Nineteen studies (n=272) were eligible for inclusion in the review : 4 RCTs, of which 2 included a placebo treatment group, and 15 quasi-experimental studies.
Fixed-effect models demonstrated that the concentrations of total cholesterol (WMD -14 mg/dL, 95% CI: -17, -11), LDL cholesterol (WMD -5 mg/dL, 95% CI: -8, -1) and HDL cholesterol (WMD -4 mg/dL, 95% CI: -5, -2) decreased significantly after treatment, but that the concentration of triglyceride did not change (WMD -1 mg/dL, 95% CI: -6, 4). For each lipid subtype, the study-specific differences were heterogeneous. Combining the differences in a weighted random-effects model meant that only total cholesterol (WMD -12 mg/dL, 95% CI: -22, -2) and HDL cholesterol (WMD -4 mg/dL, 95% CI: -6, -2) decreased significantly. The exclusion of a single study with an outlying pre-treatment HDL cholesterol concentration removed the heterogeneity in the remaining studies (fixed-effect WMD -3 mg/dL, 95% CI: -4, -2).

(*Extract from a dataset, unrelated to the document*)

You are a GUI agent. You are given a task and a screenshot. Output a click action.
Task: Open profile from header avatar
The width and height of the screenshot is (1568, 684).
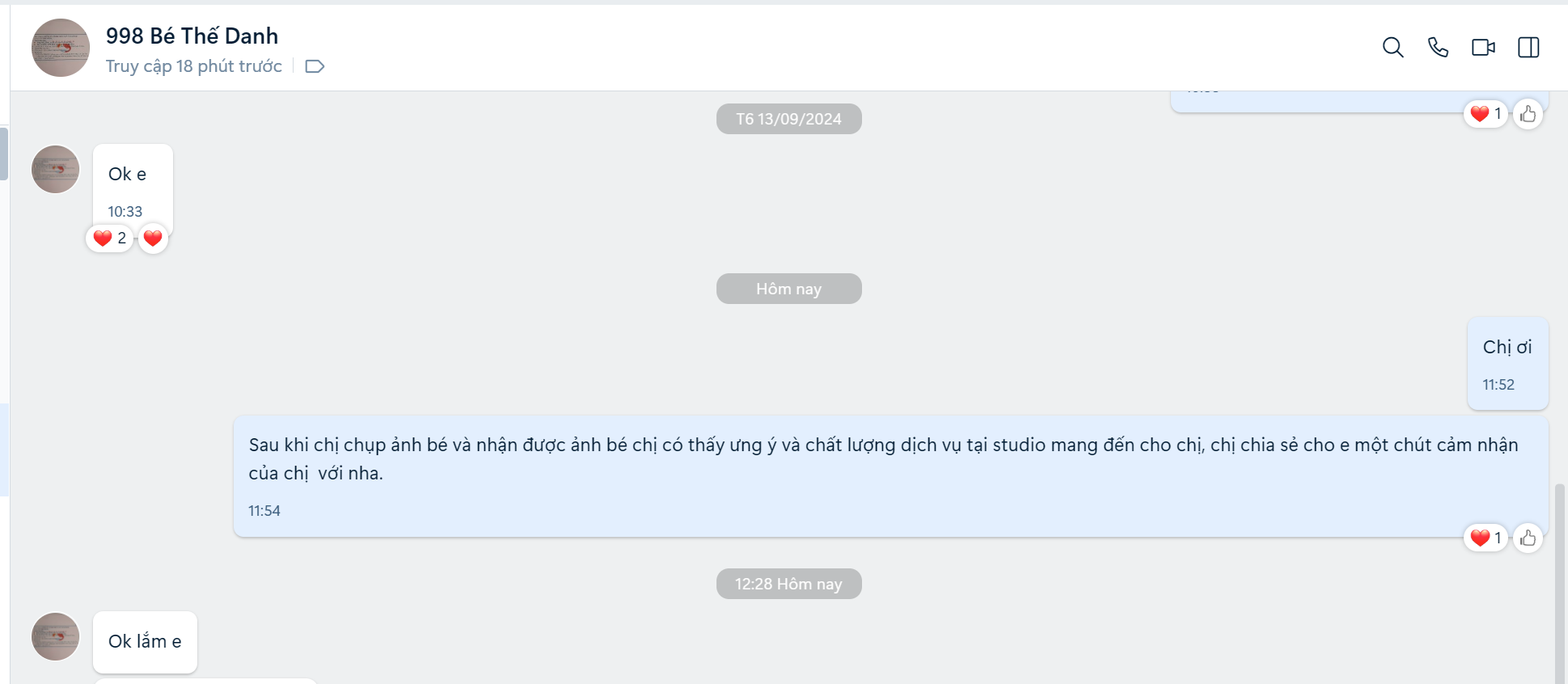pyautogui.click(x=61, y=48)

The post-treatment minus pre-treatment difference in HDL cholesterol varied inversely with testosterone dosage 9 = -0.53, p=0.055). Therefore, decreases in HDL cholesterol were larger at lower dosages of testosterone ester. These were not explained by attrition, regression to the mean, dosing frequency or duration, concomitant elevation of plasma total testosterone, aromatisation of testosterone to estradiol, or other study or patient characteristics.